Comparing the size of the notional CDS market to the size of the bond market is a flawed metric as the notional CDS market figures are made up of buyers and sellers (in roughly equal measures) and many CDS can relate to the same underlying bond. Net CDS exposures are only estimated to be a few percent of the overall market today although that comparison ignores the not inconsiderable counterparty risk. Notwithstanding the validity of the comparison, the CDS market of $25 trillion as at the end of 2012 is still considerable compared to the approximate $100 trillion global bond market today.

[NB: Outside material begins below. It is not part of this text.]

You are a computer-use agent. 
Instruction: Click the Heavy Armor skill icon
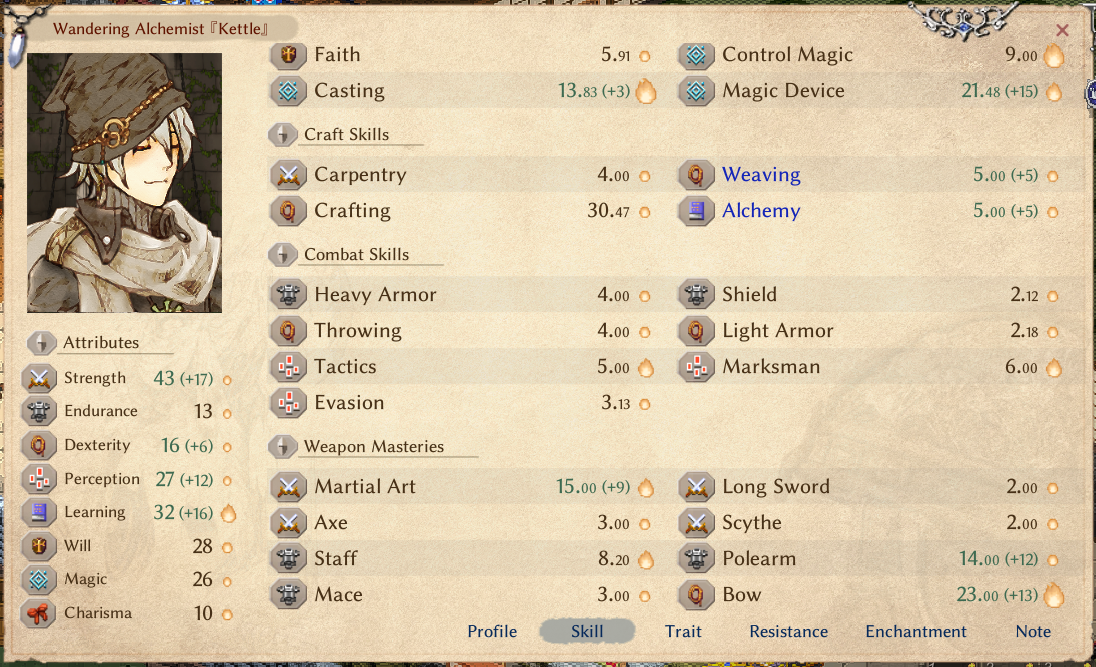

The dramatic changes in the size of both the CDS market (downward) and the bond market (upward) directly reflect the macroeconomic shifts as a result of the financial crisis.

The financial industry lobbied hard to ensure that CDS would not be treated as insurance under the Dodd-Frank reforms although standardized CDS are being moved to clearing houses under the regulations with approximately 10% of notional CDS being cleared in 2012 according to the ISDA. The other initiative to reduce systemic risk is portfolio compression exercises across the OTC swap market whereby existing trades are terminated and restructured in exchange for replacement trades with smaller notional sizes.

Although the industry argues that naked CDS increase the liquidity of the market and aid price discovery, there is mixed research on the topic from the academic world. In Europe, naked CDS on sovereign bonds was banned as a result of the volatility suffered by Greece during the Euro wobbles. The regulatory push of OTC markets to clearing houses does possibly raise new systemic risks associated with concentration of credit risk from clearing houses! Other unintended consequences of the Dodd Franks and Basel III regulatory changes is the futurization of swaps as outlined in Robert Litan’s fascinating article.

Anyway, before I say something silly on a subject I know little about, I just wanted to share the graph above. I had thought that the specialty insurance sector, particularly the property catastrophe reinsurers, may be suited for a variation on a capital structure arbitrage type trade, particularly when many such insurers are increasingly using sub-debt and hybrid instruments in their capital structures (with Solvency II likely to increase the trend) as a recent announcement by Twelve Capital illustrates. I wasn’t primarily focussed on a negative correlation type trade (e.g. long equity/short debt) but more as a way of hedging tail risk on particular natural catastrophe peak zones (e.g. by way of purchasing CDS on debt of a overexposed insurer to a particular zone). Unfortunately, CDS are not available on these mid sized firms (they are on the larger firms like Swiss and Munich Re) and even if they were they would not be available to a small time investor like me!